Supreme Court of Iowa
Feb 9, 1932
240 N.W. 743 (Iowa 1932)

Summary

In Miller v. Director General, 270 Pa. 330, 332, reviewing an analogous situation, where plaintiff complained in his assignment that certain instructions were erroneous, we said: "The error complained of is, however, a harmless one, since the court below should have given binding instructions for defendant."

Summary of this case from Mathey v. Flory Milling Co.

Opinion

No. 41127.

February 9, 1932.

CARRIERS: Carriage of Goods — Shipping Over Long Route — Recovery of Excess Charge. Where a carrier on his own motion and without proffering any reason therefor carries an interstate shipment over the longer of two routes and collects the published rate for said longer route, the shipper may, without resort to the Interstate Commerce Commission, recover of the carrier the freight rates paid by him in excess of the published rate for the shorter route.

Headnote 1: 9 L.R.A. 759; 4 R.C.L. 579, 862.

Appeal from Jones District Court. — HERBERT C. RING, Judge.

Action at law, by a shipper, to recover from the Director General of Railroads the difference between the tariff rate on the route used, when a shorter route was available, and the tariff rate on the shorter route, the shipper not having designated the route. The lower court found for the plaintiff. The defendant appeals. The facts appear in the opinion. — Affirmed.

Donnelly, Lynch, Anderson Lynch, for appellee.

Hughes, O'Brien Faville, for appellant.


On November 10, 1921, the plaintiff filed his petition in the District Court of Jones County, Iowa, claiming of the defendant, the Director General of Railroads, the sum of $118.64, which it is claimed is the amount exacted by the defendant as transportation charges on three carloads of grain, in excess of the established rate and tariff between the terminal points in question. These shipments were made as follows: Morley, Iowa, to Memphis, Tennessee, December 22, 1919; Oxford Junction, Iowa, to Memphis, Tennessee, February 9, 1920; Morley, Iowa, to Memphis, Tennessee, January 15, 1920. On March 9, 1922, the defendant filed an answer in the nature of a general denial, and alleged as follows:

"Defendant denies that there was any over or excessive charges made on these shipments, and alleges that the freight charges made and collected were in accordance with the published tariffs then on file and were the reasonable charges for the services performed."

On March 14, 1931, nine years thereafter, there was filed a stipulation waiving a jury and providing for trial to the District Court on an agreed statement of facts only. In the stipulation of facts, the shipments are conceded, and the routing of each of the cars is conceded. It was conceded that, "at the time of said shipment, there was a shorter and cheaper route for such shipments from Oxford Junction to Memphis, Tennessee." A similar concession is made in reference to each of the shipments under consideration.

It is agreed that the route over which said shipments were moved was selected by the defendant without direction by the plaintiff. It is agreed that the charge made for the shipment is the one fixed by the tariffs then on file as required by law for the route used.

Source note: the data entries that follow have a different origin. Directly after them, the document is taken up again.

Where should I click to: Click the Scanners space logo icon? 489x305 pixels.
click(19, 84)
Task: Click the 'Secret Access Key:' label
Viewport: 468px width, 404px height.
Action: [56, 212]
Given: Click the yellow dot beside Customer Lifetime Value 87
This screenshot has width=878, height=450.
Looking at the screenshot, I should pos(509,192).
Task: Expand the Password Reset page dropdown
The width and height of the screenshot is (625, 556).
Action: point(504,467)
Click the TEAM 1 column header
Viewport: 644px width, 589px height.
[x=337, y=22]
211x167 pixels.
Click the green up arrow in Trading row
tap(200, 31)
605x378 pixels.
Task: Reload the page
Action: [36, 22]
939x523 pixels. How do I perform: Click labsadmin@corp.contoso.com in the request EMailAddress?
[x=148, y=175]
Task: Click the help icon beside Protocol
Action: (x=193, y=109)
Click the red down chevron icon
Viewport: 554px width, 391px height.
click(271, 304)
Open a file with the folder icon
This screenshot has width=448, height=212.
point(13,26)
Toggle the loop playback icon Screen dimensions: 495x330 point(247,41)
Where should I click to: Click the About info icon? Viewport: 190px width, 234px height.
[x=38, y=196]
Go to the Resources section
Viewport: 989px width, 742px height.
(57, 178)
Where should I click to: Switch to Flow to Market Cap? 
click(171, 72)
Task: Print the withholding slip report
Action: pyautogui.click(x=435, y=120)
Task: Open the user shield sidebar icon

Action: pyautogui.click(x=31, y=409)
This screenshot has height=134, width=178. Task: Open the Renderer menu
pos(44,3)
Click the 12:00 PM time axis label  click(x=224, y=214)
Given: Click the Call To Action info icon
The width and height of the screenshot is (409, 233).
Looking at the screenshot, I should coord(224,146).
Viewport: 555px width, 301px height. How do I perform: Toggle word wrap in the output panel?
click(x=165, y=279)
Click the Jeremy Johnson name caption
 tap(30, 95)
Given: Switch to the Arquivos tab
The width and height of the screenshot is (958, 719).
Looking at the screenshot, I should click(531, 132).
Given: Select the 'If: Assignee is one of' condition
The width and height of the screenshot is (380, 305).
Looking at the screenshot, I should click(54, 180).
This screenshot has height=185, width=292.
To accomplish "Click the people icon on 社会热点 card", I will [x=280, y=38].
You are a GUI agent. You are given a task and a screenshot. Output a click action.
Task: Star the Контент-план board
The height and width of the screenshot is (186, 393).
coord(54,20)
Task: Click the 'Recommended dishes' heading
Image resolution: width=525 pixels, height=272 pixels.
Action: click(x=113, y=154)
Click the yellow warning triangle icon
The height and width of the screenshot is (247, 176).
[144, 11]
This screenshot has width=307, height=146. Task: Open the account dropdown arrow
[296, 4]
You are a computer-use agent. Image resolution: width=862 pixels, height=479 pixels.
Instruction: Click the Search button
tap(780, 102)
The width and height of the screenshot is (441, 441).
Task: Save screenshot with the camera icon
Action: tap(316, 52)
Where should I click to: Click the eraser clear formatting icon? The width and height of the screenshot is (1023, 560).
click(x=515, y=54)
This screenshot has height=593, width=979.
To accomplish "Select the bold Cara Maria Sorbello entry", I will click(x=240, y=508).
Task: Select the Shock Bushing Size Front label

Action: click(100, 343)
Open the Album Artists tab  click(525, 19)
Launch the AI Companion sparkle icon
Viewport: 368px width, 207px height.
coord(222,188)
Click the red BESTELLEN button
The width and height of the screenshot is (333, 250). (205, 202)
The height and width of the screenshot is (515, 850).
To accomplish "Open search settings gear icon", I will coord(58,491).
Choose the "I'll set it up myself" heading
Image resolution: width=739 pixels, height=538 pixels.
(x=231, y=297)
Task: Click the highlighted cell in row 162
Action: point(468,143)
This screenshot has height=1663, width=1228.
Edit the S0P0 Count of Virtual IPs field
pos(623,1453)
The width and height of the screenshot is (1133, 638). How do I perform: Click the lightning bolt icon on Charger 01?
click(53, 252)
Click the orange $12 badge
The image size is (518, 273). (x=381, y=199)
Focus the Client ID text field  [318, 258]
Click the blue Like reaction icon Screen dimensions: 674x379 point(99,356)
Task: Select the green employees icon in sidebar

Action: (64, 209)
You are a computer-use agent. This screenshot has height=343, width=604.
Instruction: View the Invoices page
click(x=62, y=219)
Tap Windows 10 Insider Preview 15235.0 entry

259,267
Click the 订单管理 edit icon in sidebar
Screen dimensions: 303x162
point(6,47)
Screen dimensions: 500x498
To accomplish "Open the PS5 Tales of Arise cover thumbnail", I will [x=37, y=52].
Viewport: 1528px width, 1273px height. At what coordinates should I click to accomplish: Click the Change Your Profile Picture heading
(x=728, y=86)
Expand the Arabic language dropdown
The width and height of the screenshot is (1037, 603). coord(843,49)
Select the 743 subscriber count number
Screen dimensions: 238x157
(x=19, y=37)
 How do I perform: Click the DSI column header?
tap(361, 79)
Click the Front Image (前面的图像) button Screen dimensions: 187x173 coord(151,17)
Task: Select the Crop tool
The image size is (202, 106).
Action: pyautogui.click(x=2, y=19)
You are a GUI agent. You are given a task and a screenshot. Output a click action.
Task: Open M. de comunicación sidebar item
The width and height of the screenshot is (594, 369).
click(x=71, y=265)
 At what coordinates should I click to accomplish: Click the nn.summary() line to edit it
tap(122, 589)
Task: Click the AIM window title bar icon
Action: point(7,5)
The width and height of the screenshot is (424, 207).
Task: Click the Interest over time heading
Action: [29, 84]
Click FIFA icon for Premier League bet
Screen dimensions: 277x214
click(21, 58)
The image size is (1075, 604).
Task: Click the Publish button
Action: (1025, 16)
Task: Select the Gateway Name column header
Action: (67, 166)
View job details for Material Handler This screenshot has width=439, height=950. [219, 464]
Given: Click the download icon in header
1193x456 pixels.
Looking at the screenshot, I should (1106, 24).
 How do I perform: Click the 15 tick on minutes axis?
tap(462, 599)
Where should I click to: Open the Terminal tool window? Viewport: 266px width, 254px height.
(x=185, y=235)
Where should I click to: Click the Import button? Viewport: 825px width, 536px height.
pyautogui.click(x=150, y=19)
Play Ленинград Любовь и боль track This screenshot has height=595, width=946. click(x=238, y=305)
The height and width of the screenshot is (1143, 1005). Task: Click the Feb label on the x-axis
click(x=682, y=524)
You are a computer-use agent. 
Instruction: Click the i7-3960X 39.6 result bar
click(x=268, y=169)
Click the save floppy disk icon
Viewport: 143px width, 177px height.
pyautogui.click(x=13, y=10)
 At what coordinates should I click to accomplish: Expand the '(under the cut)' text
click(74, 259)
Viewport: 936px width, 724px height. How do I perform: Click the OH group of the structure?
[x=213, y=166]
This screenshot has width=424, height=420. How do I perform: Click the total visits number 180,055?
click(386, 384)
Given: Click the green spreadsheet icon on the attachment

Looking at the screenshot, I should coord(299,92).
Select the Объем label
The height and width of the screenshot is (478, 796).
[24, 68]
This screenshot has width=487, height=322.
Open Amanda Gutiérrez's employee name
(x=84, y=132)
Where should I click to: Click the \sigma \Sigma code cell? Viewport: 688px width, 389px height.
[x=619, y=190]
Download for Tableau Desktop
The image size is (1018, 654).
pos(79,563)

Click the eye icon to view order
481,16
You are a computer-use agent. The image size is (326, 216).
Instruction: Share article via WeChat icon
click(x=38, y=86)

The claim of the plaintiff is for the difference between the tariff rate on the route over which the shipment was made and the tariff rate on the shorter route between the terminal points. There is no dispute about what these tariff rates were, nor is there any attack made upon said tariff rates.

The trial court found for the plaintiff for the full amount asked.

I. It is contended by the appellant that this is a suit for an "overcharge," and appellee contends that there was no overcharge, for the reason that the amount collected was the correct tariff rate, for each of the shipments, on the route over which the shipments were made.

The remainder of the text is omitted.